Start Text shown
Quinoa: Mexico welcomes a wonder food

articles Food & Cuisine

Karen Hursh Graber

Mexican Kitchen
Mexican black bean and quinoa salad © Karen Hursh Graber, 2012
Mexican black bean and quinoa salad © Karen Hursh Graber, 2012

In researching the origins of various foods, it is fascinating to contemplate how different so many of the world’s cuisines would be without the culinary exchanges that took place during the 15th to17th centuries — the Age of Exploration.

New World food — generally referring to ingredients that existed in the Americas before the Europeans arrived, such as corn, beans, squash, tomatoes and potatoes, to name a few — had a tremendous impact on European menus. And the fruit, nuts, spices, meat and dairy foods brought from the Old World changed the diets of the Americas forever.
End Text shown
Start Rows
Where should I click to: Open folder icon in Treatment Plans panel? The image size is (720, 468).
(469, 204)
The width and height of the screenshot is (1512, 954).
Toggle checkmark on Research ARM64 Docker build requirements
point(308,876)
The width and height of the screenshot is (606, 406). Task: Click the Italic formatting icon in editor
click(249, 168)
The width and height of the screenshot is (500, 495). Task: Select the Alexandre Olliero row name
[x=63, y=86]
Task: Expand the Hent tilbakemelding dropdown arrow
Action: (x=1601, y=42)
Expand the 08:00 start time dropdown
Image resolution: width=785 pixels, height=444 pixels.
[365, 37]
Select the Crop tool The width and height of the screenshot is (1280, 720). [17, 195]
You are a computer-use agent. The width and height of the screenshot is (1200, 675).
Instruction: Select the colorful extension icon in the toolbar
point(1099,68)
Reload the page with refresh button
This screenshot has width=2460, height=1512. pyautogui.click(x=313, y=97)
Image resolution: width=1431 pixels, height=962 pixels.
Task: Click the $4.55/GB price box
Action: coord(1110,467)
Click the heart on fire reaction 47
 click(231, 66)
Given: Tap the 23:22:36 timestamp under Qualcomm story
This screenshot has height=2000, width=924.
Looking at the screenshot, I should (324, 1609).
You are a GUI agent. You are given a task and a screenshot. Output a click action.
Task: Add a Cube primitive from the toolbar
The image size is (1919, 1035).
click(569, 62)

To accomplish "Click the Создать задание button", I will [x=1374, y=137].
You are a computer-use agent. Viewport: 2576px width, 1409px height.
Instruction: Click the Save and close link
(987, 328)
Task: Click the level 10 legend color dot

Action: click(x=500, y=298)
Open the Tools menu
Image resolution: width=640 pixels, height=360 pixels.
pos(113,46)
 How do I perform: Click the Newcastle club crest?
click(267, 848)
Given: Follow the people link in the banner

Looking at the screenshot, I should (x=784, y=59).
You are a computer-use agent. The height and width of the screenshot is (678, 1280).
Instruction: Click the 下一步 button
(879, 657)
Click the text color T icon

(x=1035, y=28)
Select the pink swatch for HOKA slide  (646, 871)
End Rows
(Complete the following):
1: Change "tremendous" to "profound" in the quinoa article, and write out the passage from "Quinoa: Mexico welcomes" up to and including "the Americas forever.".
2: Carry the quinoa article forward from its last sentence.

(Responses to the exercise):
1:
Quinoa: Mexico welcomes a wonder food

articles Food & Cuisine

Karen Hursh Graber

Mexican Kitchen
Mexican black bean and quinoa salad © Karen Hursh Graber, 2012
Mexican black bean and quinoa salad © Karen Hursh Graber, 2012

In researching the origins of various foods, it is fascinating to contemplate how different so many of the world’s cuisines would be without the culinary exchanges that took place during the 15th to17th centuries — the Age of Exploration.

New World food — generally referring to ingredients that existed in the Americas before the Europeans arrived, such as corn, beans, squash, tomatoes and potatoes, to name a few — had a profound impact on European menus. And the fruit, nuts, spices, meat and dairy foods brought from the Old World changed the diets of the Americas forever.

2:
Why, then, did it take so long for the rest of the world to discover quinoa, the centuries-old sustenance crop of the Andes? Held sacred by the Incas, who called it “the mother of all grains,” quinoa is actually a pseudo grain, consisting of seeds, and is not a member of the grass family, so it does not contain gluten. It is a welcome addition to meals in Mexico, where it has gained enormous popularity and taken on characteristic Mexican flavors.

The Spanish conquerors looked down on quinoa as food for the indigenous people, and forbade its cultivation in the Andean region, just as they did with amaranth in Mexico, and for the same reason: because it was used in pre-Hispanic religious ceremonies. Instead, inhabitants of both places were forced to grow wheat, the grain of the Christian communion wafer and much of Europe’s bread.

While the old ban on quinoa production may have prevented its dispersion outside the Andean region, the current emphasis on gluten-free diets has led to an enormous increase in its worldwide consumption. The United Nations has declared the upcoming 2013 to be the International Year of Quinoa, and its stellar nutritional profile merits this recognition.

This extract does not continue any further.